Passage provided =

_ _ _

A 35-year-old male with a 5-year history of ulcerative colitis, previously managed with corticosteroids and mesalamine, presents with a 3-day history of worsening abdominal pain and frequent bloody diarrhea (10 episodes/day). CBC showed HGB of 9 gm/dl and platelet count of 200k, He was diagnosed with a UC flare and started on IV corticosteroids and IV fluids. The patient was placed on mechanical DVT prophylaxis due to his bloody diarrhea.

Comment: Bloody stool in ulcerative colitis (UC) or Crohn’s disease is not an absolute contraindication for deep vein thrombosis (DVT) prophylaxis. Inflammatory bowel disease (IBD) patients are at a significantly increased risk of venous thromboembolism (VTE), especially during flare-ups, due to both inflammation and immobilization. A chemical DVT prophylaxis unless the bleeding is overt leading to critical anemia.

Bloody stool in ulcerative colitis (UC) or Crohn’s disease is not an absolute contraindication for deep vein thrombosis (DVT) prophylaxis. The same applies to hemoptysis due to lung abscess or PE, epistaxis, microscopic hematuria, and menstrual bleeding! These are not contraindications for anticoagulation.

Scenario 9:

A 42-year-old gentleman with a history of alcoholic liver cirrhosis presented with abdominal pain and distention, his labs showed a platelet count of 55k, HGB of 8.2, and INR of 2.4, BUN/Cr of 9/0.6, the caring provider ordered Enoxaparin 40 mg SQ daily for DVT prophylaxis, the pharmacist called back asked if we want to continue with Enoxaparin as his INR was 2.4 and platelet count of 55k.

Comment: In chronic liver disease and cirrhosis, an elevated INR does not accurately reflect the patient’s coagulation status. The liver synthesizes both procoagulant and anticoagulant factors, and liver dysfunction decreases both. As a result, an elevated INR in these patients does not necessarily indicate a true bleeding risk or coagulopathy. The platelet count is above 50k which is considered safe as we discussed earlier, therefore a chemical DVT prophylaxis is indicated, and LMW heparin should be ordered given his intact kidney function.

In chronic liver disease and cirrhosis, an elevated INR does not accurately reflect the patient’s coagulation status.

_ _ _

Set of tasks =
• 1. In the clinical cases, why does a high INR in a patient with cirrhosis not necessarily mean a true bleeding risk? Answer in one to three sentences.
• 2. Write out the part of the clinical cases that begins at the words "Comment: Bloody stool in" and stops after "contraindications for anticoagulation.", swapping "epistaxis" for "nosebleeds".
The records that come next are separate material and have nothing to do with the clinical cases.

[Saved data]

_ _ _

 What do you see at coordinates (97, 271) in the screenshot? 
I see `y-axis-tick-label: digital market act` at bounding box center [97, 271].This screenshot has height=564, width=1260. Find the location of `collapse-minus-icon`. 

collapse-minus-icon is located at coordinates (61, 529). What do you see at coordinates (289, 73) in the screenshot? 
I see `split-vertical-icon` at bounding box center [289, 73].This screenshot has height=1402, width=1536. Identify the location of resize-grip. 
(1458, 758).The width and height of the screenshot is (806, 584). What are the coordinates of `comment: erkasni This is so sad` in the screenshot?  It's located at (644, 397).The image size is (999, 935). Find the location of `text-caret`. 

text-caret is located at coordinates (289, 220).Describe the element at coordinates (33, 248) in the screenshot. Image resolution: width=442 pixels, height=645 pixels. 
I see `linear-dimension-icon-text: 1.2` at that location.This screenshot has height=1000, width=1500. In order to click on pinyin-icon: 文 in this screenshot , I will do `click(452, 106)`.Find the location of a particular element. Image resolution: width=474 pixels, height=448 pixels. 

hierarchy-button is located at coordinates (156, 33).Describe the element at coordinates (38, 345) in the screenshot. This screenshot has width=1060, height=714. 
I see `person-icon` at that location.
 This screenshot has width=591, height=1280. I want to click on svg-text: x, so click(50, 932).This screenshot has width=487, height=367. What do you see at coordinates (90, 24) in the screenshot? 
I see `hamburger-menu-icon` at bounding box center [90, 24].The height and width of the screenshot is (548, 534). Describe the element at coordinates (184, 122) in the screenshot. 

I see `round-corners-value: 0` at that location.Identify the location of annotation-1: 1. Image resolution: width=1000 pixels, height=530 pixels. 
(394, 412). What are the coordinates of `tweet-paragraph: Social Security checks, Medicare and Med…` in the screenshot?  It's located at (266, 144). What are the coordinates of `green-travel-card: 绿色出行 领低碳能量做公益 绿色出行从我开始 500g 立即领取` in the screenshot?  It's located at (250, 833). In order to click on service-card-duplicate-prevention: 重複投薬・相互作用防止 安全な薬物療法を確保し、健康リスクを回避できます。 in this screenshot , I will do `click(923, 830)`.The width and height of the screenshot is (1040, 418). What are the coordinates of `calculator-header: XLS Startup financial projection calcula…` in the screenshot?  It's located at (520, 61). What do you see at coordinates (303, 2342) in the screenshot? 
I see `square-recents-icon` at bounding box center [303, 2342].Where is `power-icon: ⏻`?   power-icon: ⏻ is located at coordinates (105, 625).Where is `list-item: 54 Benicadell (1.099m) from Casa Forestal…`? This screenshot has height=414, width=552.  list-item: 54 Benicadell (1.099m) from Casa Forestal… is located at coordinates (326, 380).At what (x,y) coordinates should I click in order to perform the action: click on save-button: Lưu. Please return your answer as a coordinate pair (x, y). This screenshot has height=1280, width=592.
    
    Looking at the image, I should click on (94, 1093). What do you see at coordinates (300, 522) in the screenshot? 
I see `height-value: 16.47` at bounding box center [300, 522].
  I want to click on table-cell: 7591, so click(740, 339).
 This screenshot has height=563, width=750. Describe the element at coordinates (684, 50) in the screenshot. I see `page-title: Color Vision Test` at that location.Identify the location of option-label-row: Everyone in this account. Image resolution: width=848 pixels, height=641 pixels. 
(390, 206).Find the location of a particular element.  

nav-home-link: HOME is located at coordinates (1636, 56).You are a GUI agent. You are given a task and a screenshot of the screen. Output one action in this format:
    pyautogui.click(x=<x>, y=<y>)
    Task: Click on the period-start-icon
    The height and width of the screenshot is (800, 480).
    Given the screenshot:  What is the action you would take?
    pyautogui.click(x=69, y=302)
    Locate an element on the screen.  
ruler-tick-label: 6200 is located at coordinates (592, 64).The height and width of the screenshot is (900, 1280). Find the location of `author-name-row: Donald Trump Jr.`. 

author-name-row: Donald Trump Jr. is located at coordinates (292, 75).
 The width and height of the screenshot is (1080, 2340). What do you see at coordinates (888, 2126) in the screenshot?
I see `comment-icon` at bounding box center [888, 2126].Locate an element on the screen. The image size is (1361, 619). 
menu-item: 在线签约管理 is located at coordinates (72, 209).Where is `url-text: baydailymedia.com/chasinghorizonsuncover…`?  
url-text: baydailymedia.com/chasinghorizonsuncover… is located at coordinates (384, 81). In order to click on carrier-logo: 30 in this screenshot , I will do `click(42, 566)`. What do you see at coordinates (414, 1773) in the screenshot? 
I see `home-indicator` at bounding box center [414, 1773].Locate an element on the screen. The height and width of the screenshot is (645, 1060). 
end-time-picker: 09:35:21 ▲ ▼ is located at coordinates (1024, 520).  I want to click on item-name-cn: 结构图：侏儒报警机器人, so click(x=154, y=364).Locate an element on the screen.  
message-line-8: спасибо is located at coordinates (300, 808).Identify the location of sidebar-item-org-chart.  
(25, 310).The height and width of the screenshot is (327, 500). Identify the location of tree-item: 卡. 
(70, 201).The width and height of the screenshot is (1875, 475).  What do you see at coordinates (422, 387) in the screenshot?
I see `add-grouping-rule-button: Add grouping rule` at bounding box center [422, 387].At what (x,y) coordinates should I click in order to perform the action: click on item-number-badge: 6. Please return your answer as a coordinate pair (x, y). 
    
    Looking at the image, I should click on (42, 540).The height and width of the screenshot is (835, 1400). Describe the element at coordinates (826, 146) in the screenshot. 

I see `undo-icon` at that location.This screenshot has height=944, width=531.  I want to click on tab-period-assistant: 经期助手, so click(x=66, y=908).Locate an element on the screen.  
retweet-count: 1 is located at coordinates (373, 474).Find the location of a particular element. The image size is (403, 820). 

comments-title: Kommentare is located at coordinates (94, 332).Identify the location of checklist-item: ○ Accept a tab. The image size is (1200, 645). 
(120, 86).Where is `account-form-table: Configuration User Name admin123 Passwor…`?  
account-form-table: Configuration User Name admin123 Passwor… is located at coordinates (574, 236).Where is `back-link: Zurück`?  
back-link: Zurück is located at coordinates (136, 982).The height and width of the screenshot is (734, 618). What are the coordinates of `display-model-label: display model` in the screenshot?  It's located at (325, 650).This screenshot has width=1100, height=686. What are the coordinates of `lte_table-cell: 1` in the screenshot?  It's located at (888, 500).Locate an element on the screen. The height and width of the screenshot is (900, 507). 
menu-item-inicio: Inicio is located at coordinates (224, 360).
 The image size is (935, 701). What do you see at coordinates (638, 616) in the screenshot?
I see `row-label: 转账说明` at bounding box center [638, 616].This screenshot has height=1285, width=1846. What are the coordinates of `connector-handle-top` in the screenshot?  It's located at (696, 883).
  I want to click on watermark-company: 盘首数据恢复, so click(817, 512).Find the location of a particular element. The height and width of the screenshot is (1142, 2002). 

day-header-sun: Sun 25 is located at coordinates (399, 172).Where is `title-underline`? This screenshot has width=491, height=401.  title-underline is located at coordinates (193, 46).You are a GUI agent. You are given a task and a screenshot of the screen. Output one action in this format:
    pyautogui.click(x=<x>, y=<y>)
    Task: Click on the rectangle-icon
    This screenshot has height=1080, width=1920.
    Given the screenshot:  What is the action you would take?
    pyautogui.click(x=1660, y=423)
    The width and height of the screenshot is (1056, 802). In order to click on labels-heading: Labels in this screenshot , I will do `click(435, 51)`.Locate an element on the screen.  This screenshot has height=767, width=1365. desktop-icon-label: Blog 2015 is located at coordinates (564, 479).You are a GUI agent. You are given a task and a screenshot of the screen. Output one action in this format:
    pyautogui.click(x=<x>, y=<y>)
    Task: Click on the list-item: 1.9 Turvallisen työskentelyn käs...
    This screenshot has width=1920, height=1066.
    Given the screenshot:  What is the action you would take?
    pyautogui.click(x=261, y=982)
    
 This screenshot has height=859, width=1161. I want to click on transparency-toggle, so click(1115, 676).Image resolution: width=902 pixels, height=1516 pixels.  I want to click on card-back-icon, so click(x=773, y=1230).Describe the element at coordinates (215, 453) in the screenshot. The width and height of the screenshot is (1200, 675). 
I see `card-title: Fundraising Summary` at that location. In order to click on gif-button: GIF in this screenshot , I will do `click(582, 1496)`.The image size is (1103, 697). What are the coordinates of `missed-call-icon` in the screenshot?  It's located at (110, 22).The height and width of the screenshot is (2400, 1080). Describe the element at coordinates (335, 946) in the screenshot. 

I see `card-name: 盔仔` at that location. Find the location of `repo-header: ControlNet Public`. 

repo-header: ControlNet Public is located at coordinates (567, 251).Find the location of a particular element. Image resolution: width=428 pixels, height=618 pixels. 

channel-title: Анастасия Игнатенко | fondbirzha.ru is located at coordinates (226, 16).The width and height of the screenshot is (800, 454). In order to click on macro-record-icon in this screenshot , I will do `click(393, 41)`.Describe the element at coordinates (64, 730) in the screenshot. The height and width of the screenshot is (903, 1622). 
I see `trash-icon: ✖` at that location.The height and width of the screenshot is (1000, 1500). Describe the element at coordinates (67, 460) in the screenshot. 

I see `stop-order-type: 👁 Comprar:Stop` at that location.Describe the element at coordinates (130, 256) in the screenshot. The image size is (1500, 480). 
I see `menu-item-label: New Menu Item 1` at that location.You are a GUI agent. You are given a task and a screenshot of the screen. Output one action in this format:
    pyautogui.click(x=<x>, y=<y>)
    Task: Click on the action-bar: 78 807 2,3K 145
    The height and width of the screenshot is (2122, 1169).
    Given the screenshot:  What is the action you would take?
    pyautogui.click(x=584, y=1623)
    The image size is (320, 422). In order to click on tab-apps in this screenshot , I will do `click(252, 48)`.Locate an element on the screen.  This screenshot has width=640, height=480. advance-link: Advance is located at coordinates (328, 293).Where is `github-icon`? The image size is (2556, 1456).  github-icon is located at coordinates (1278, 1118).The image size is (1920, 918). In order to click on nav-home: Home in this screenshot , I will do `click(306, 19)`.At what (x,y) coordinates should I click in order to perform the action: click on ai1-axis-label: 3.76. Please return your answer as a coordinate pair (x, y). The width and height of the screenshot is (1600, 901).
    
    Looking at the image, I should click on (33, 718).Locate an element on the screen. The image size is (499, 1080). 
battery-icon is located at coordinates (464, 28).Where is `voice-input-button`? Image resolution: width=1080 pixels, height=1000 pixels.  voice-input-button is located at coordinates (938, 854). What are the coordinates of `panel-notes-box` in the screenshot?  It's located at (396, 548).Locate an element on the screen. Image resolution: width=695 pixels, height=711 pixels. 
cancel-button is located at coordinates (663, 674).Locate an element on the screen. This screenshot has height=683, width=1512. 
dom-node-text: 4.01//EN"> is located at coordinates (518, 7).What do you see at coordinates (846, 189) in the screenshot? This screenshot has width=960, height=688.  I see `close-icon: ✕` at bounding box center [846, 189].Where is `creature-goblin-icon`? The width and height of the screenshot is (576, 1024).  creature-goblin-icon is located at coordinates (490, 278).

_ _ _

Answers =
• 1. The liver makes both the factors that promote clotting and the factors that prevent it, and liver damage lowers both. So in chronic liver disease and cirrhosis, an elevated INR does not accurately reflect how well the blood clots.

• 2.
Comment: Bloody stool in ulcerative colitis (UC) or Crohn’s disease is not an absolute contraindication for deep vein thrombosis (DVT) prophylaxis. Inflammatory bowel disease (IBD) patients are at a significantly increased risk of venous thromboembolism (VTE), especially during flare-ups, due to both inflammation and immobilization. A chemical DVT prophylaxis unless the bleeding is overt leading to critical anemia.

Bloody stool in ulcerative colitis (UC) or Crohn’s disease is not an absolute contraindication for deep vein thrombosis (DVT) prophylaxis. The same applies to hemoptysis due to lung abscess or PE, nosebleeds, microscopic hematuria, and menstrual bleeding! These are not contraindications for anticoagulation.